Putih meningkatkan kedamaian, kemurnian, penyatuan hati, dan janji kesuksesan. Sebaliknya, hijau melambangkan harapan untuk masa depan, dan mengingatkan pada hutan perawan negara, yang merupakan sumber pertama kemakmuran nasional.
Lebih jauh, Coulibaly memberi makna pada desain garis-garis bendera secara vertikal. Ini karena itu akan mewakili pemuda dinamis negara Pantai Gading. Hal ini juga terkait dengan semboyan negara yang memiliki tiga unsur yaitu Union, Discipline dan Work.
Referensi
- Achille, J. (3 Juli 2018). Kréation du Drapeau nasional de la République de Côte d'Ivoire. Louis Thomas Achille: une culture de dépaysement. Dipulihkan dari louisthomasachille.com.

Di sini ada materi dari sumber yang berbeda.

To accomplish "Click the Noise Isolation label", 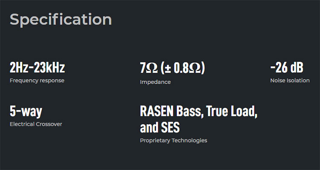I will click(x=290, y=80).
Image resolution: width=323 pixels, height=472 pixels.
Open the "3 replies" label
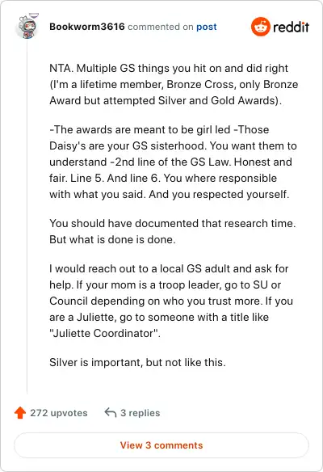tap(141, 413)
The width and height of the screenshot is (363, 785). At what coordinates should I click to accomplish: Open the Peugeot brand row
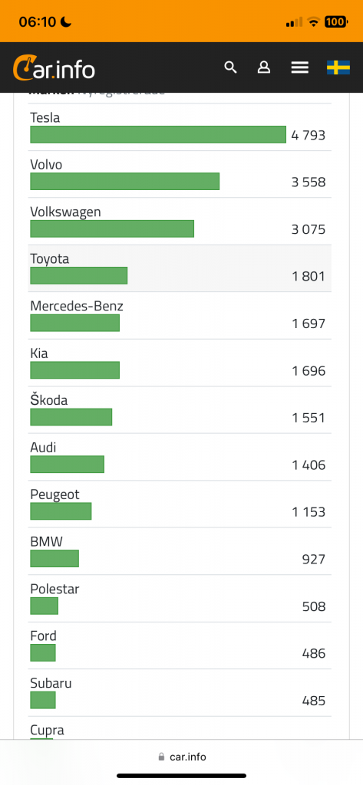(180, 504)
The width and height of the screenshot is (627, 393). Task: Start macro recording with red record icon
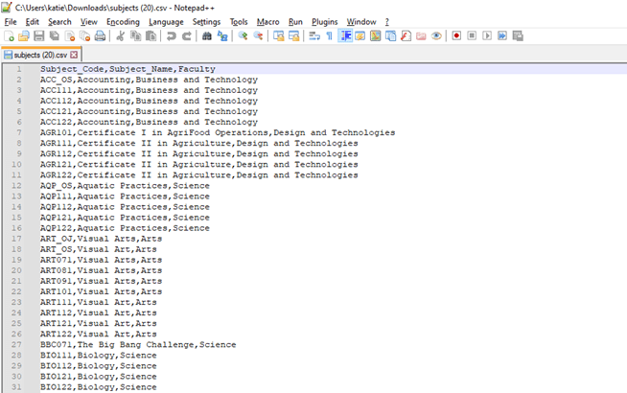tap(456, 36)
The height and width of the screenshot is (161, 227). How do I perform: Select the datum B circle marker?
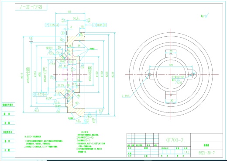coord(63,33)
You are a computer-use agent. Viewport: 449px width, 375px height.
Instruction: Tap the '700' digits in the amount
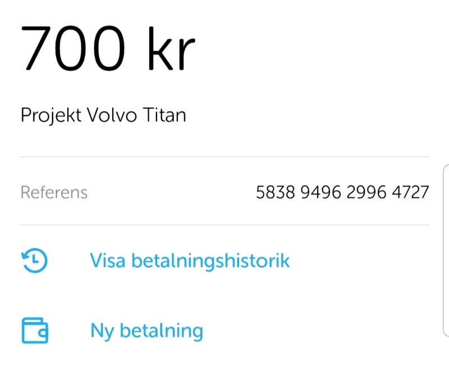(73, 48)
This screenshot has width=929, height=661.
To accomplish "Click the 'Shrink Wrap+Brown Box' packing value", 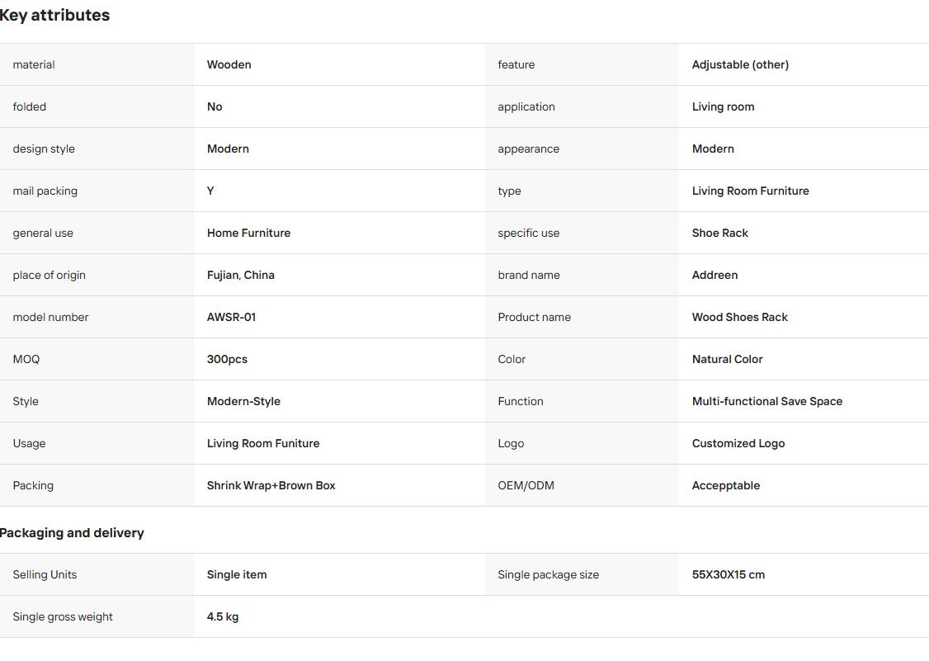I will (271, 485).
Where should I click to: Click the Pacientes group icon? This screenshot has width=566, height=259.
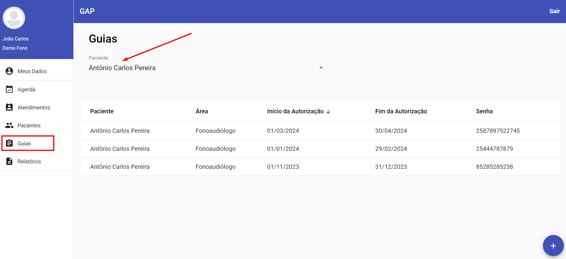pos(9,125)
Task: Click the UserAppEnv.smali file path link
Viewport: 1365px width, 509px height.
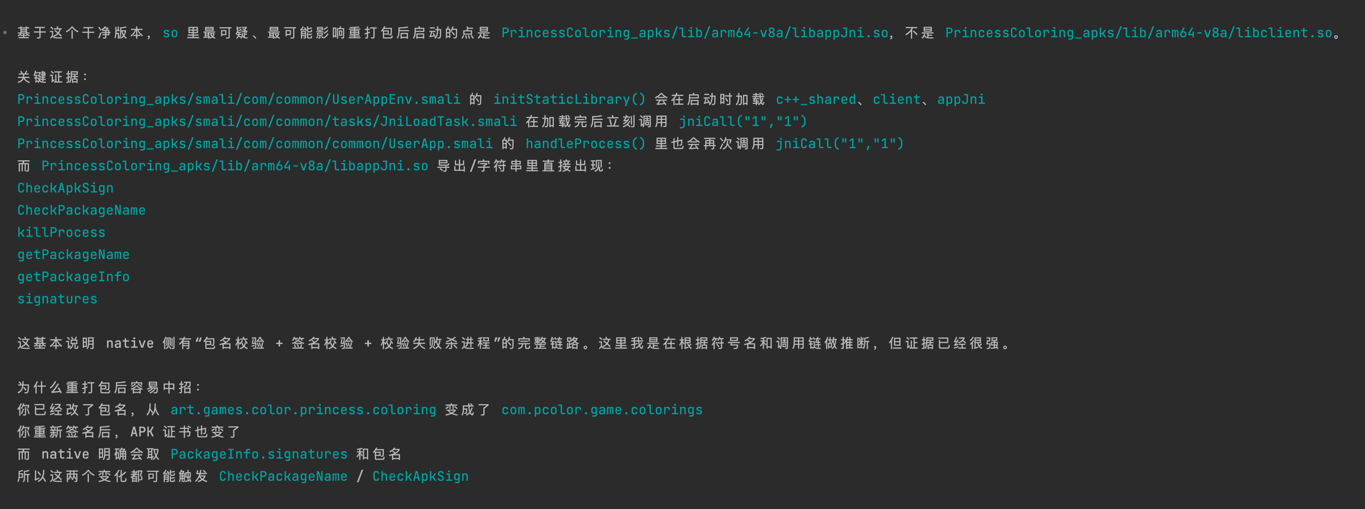Action: click(238, 100)
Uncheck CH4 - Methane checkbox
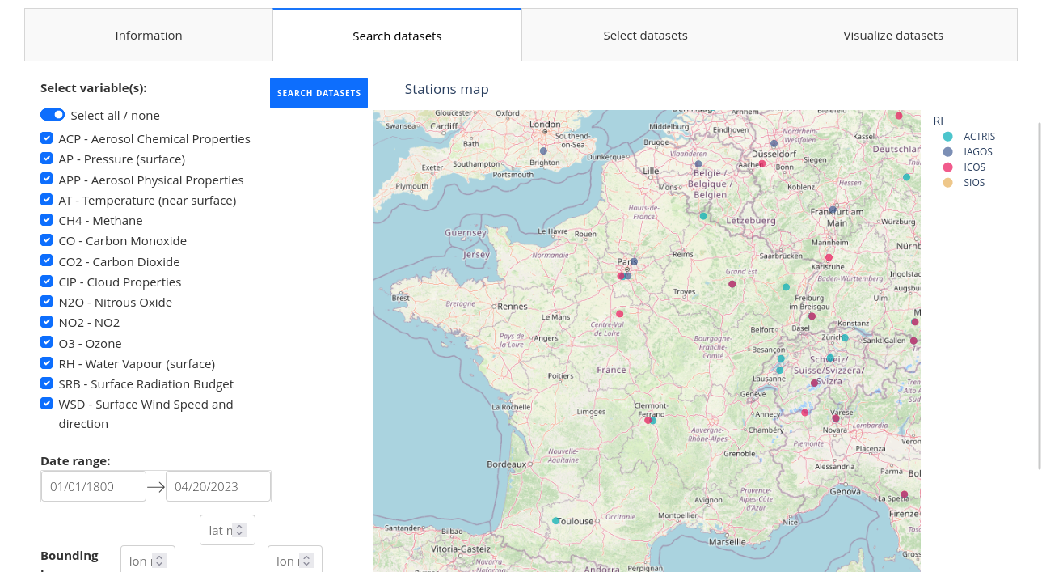 point(47,220)
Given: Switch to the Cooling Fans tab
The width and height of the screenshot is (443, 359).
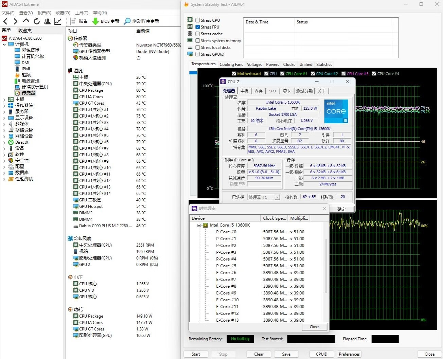Looking at the screenshot, I should pos(231,65).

- APA. (2014, 6 Agustus). 54 dari Pantai Gading: chronique du drapeau tricolore ivoirien. Abidjan.net. Dipulihkan dari news.abidjan.net.
- Konstitusi Pantai Gading tanggal 8 November 2016. (2016). Wikisource. Dipulihkan dari fr.wikisource.org.
- Présidence de la République de Côte d'Ivoire. (sf). Simbol. Présidence de la République de Côte d'Ivoire. Dipulihkan dari presidence.ci.
- Smith, W. (2013). Bendera Pantai Gading. Encyclopædia Britannica, inc. Dipulihkan dari britannica.com.